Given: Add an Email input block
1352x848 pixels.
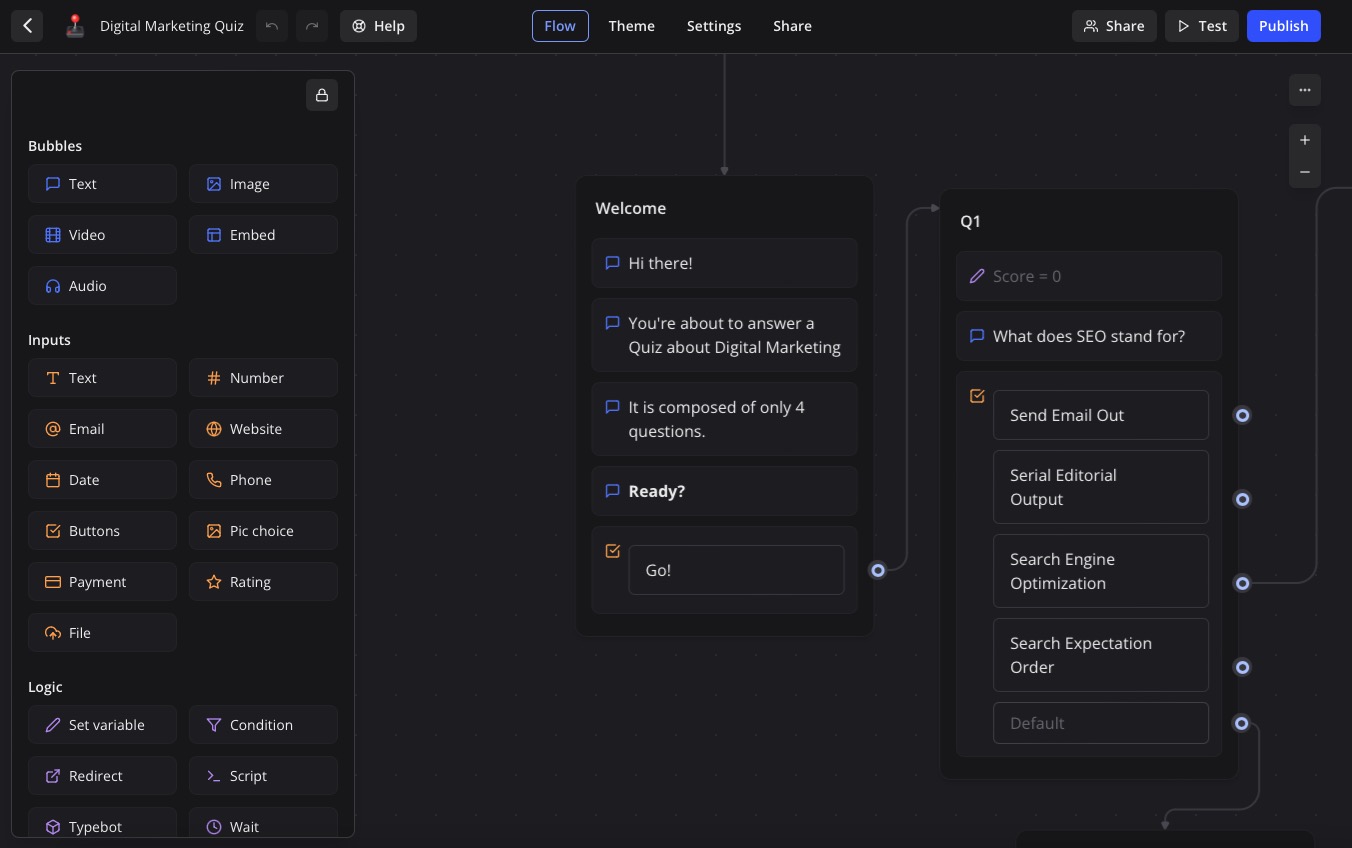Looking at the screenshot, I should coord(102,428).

——

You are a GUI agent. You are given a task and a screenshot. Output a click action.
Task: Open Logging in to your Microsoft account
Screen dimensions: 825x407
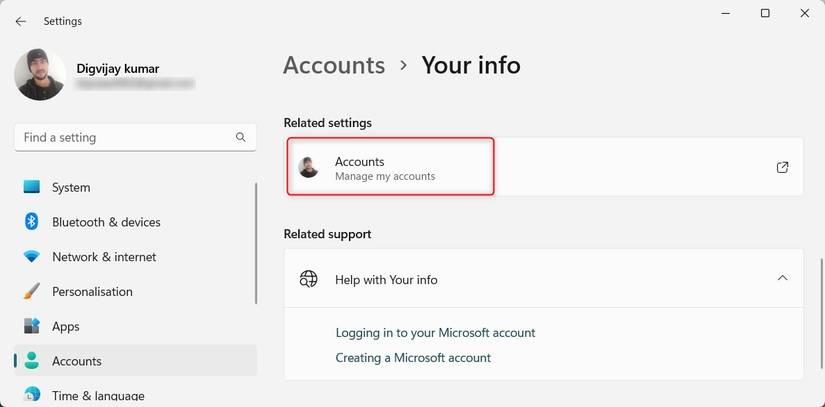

——

▶ ASSIGNMENT: Can you repeat, word for word, every line above from the one containing "Task: Open Logging" down to the one containing "Screen dimensions: 825x407", including both?

▶ OUTPUT:
Task: Open Logging in to your Microsoft account
Screen dimensions: 825x407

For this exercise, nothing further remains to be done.